Still, I sort of used such a tool, only it didn't exist yet (let's call it Imaginary ad-hoc Scanner Generator Tool, IahSGT). Like most such tools, IahSGT has a definition language. Instead of the usual C-like syntax, it has Tcl-like syntax. The first step was to translate the HTML5 start tag definitions to statements in IahSGT's definition language, which I made up as I went along and then reworked some times to make it convenient and easy to read (not really necessary since I was going to throw it away later, but I couldn't help myself). The completed DL script told me what the scanner would have to be able to do, in terms of state transitions, input classification, and basic output. A scanner's output is typically very straightforward, like an alternating list of token classes and token strings. My scanner would have to be a little more sophisticated, producing a result in the same format as in the earlier examples. That meant that the output had to be (dummy, to begin with) executable primitives. When running the DL script through IahSGT, it dynamically created a scanner whose transition matrix, input dictionary, and scanner engine were all transient and hidden from sight. A test harness fed HTML fragments into this dynamic scanner and checked the resulting list of output primitives. I went through some iterations of refining the output dictionary and the generator engine until I was satisfied that the output was sufficiently simple and that everything was being scanned correctly. At that point I changed the generator engine to instead dump the matrix (as the stateMatrix structure), the input dictionary (as the getCharacterClass command definition), and the basic scanner engine (similar to what would later become the scanStartTag command). Then I wrote a real scanner engine based on this that included real primitives (the list of primitives eventually boiled down to storetoken, adjustlength, append and return). The test harness verified that it was correct, but the first version was unnecessarily complex. I rewrote it a bit some days later (adding the ei input class, among other things), and the result is what you see here. I don't know if this description helps any; it's all simpler than it sounds, really. Tcl is excellently convenient for building domain-specific languages and Code Generation engines while allowing for informal specifications and iterative development.

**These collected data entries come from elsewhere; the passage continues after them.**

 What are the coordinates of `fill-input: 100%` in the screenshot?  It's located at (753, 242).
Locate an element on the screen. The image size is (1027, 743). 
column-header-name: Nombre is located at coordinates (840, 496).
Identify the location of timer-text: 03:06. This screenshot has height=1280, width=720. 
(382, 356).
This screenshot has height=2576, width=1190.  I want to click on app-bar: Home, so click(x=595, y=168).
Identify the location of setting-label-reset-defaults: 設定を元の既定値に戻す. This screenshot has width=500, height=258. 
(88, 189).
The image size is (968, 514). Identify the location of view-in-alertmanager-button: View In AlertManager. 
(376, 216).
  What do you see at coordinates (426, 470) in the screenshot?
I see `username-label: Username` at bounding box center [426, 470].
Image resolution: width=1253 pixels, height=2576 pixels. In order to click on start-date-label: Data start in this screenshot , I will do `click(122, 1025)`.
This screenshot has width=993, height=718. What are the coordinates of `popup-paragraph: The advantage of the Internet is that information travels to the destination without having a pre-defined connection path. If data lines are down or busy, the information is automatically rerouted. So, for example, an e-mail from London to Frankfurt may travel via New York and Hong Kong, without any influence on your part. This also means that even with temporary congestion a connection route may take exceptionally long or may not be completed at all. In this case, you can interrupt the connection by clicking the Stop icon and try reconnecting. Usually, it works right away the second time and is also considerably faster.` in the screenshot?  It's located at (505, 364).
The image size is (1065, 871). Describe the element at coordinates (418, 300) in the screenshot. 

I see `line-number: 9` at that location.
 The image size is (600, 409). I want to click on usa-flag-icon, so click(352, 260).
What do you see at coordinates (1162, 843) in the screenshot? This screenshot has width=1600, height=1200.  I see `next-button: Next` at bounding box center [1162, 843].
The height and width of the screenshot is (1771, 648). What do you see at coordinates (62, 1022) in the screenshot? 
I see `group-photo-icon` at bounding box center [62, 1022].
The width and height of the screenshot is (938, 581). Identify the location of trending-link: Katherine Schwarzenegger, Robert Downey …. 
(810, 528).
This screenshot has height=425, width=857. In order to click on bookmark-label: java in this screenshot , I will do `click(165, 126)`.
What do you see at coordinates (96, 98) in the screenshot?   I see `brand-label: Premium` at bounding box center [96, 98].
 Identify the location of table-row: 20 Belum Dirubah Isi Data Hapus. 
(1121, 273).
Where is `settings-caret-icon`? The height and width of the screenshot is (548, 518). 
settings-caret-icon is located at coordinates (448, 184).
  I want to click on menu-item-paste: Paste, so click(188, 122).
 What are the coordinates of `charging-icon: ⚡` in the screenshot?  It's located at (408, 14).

aspect: Great story, thanks for sharing! Pity the intermediate code didn't get published. While I understand it was written to be thrown away (and that's part of the charm of the tale!), I think illustrations of this sort of development style deserve to be highlighted. Highly [iterative development] with a heavy dose of code generation and [domain-specific languages] is a beautiful process in a language like Tcl, and has the potential to inspire people who (coming from less dynamic languages, or more orthodox education) might not have seen anything like it before. I have dreams of a "Tcl-craft anecdotes" blog for brief stories such as this ;-).

[name redacted]: My pleasure :) Tcl is radically different from most languages, and developing Tcl code can be exhilarating - but apparently also utterly baffling for beginners and traditionalists. How do the most popular languages compare to Tcl? Well, C is a dirt bike, Java (like C++/C#/Objective C) is a humvee; Tcl is a helicopter. When I think about why Tcl isn't popular, I suppose most people (correctly) imagine it would be very hard to drive it cross-country.